**Extracted text:**
Concurrently, each member of the second team analysed the 51 included articles using Braun and Clarke’s approach to thematic analysis [35] whilst the third team used Hsieh and Shannon’s approach to directed content analysis [36]. A comparison of findings from the thematic analysis, directed content analysis and the tabulated summaries is a hallmark of the ‘Split Approach’ used to enhance their reliability.

Results

Themes identified using thematic analysis

The themes identified were ethical concerns and solutions at the level of the mentee, mentor, mentoring relationship and host organisation.

Categories identified using directed content analysis

Deductive category application [37] was employed in tandem with the categories drawn from Cheong et al.’s systematic scoping review of ethical issues in mentoring in internal medicine, family medicine and academic medicine [23] and Lee et al.’s focus on surgery [2] to discern if any new categories could be identified. No new themes were identified beyond those ascertained from Braun and Clarke’s approach to thematic analysis.

Comparisons between tabulated summaries, thematic analysis and directed content analysis

There was general consensus within the research team and expert team that the findings reflected the positions of the included articles. The combined findings of the Split Approach are presented in Tables 2 and 3.

Table 2 Ethical concerns at the mentee, mentor, mentoring relationship and host organisation level
Table 3 Solutions at the mentee, mentor, mentoring relationship and host organisation level

Stage 3: jigsaw perspective

The jigsaw perspective brings data from complementary pieces of the mentoring process such as aspects of the mentoring relationship together to create a cohesive picture of ethical issues in mentoring.

Stage 4: reiterative process

Whilst there was consensus on the content and arrangement of the themes/categories identified, the expert team raised concerns that data from grey literature, which is neither quality assessed nor necessarily evidence-based, could ‘slant’ the direction of the narrative synthesis. As a result of these concerns, the research team thematically analysed the data from grey literature and non-research-based pieces drawn from the five bibliographic databases. These included letters, opinion and perspective pieces, commentaries and editorials.

Comparisons of themes from grey literature and non-research-based pieces with peer-reviewed evidence-based data revealed that the former two additionally focused on predisposing factors to ethical issues involving mentees, mentors and their mentoring relationships (Table 4).

**Items from a data source:**
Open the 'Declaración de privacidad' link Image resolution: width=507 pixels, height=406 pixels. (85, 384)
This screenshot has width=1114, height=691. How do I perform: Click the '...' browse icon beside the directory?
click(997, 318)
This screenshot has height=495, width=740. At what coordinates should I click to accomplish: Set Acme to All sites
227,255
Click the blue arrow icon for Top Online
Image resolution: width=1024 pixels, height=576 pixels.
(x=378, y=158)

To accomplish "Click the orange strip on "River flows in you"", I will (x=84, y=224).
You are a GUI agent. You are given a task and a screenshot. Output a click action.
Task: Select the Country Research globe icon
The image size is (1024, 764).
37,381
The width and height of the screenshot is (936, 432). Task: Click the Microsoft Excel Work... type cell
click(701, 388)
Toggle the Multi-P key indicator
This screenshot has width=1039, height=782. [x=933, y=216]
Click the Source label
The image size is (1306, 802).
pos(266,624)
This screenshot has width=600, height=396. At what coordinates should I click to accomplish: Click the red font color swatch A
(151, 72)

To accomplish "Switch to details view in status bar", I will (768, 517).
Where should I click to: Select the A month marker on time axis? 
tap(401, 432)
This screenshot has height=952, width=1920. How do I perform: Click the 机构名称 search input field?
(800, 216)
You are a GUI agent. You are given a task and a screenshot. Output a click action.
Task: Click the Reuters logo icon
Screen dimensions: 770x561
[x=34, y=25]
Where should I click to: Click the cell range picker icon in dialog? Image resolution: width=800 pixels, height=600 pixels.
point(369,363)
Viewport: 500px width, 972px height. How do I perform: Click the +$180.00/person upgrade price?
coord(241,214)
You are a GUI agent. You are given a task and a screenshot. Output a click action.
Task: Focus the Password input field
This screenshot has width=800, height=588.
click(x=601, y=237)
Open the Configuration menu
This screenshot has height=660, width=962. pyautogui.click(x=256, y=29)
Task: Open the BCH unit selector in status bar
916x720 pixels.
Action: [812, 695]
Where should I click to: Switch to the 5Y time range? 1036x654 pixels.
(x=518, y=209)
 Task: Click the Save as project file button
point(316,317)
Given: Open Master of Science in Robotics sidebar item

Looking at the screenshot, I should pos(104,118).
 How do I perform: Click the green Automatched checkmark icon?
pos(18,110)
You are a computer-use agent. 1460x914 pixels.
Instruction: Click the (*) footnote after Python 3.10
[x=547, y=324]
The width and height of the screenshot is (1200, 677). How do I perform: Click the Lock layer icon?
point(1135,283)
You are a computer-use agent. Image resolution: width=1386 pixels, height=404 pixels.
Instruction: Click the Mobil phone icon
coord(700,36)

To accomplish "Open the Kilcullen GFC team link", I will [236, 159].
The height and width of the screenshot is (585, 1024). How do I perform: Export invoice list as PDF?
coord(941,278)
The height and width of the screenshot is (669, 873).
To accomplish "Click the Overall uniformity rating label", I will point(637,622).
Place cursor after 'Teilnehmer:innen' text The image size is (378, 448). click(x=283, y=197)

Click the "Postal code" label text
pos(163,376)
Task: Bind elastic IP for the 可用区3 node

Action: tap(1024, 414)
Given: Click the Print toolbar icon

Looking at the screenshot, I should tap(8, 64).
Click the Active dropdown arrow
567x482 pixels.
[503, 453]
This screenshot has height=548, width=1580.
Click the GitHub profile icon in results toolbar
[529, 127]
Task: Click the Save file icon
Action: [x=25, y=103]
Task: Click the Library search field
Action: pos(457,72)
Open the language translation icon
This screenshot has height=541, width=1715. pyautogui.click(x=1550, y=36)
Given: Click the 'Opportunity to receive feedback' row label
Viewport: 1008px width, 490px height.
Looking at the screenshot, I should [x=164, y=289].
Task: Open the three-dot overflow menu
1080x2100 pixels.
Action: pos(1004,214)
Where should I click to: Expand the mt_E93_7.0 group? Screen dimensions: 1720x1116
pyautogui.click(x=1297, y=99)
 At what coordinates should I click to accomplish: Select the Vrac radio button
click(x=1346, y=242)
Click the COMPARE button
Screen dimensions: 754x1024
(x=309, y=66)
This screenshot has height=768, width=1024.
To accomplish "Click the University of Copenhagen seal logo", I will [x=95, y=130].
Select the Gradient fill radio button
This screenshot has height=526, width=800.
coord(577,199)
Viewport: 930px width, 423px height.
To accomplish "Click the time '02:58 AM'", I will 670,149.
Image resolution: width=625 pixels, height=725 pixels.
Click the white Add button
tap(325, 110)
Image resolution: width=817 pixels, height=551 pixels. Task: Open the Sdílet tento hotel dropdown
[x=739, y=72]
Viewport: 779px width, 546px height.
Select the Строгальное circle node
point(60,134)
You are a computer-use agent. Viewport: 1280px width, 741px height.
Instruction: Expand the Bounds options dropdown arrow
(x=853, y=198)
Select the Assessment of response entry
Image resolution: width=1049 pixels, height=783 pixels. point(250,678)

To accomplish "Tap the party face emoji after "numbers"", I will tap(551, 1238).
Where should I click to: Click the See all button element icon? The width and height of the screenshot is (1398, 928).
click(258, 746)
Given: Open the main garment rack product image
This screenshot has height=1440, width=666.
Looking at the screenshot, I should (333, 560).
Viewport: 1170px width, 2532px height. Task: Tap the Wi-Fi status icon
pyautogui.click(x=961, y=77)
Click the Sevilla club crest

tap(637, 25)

**Required work:** Please list the levels at which the thematic analysis in the excerpt on ethical issues in mentoring identified ethical concerns and solutions.

**Reply:**
- Mentee
- Mentor
- Mentoring relationship
- Host organisation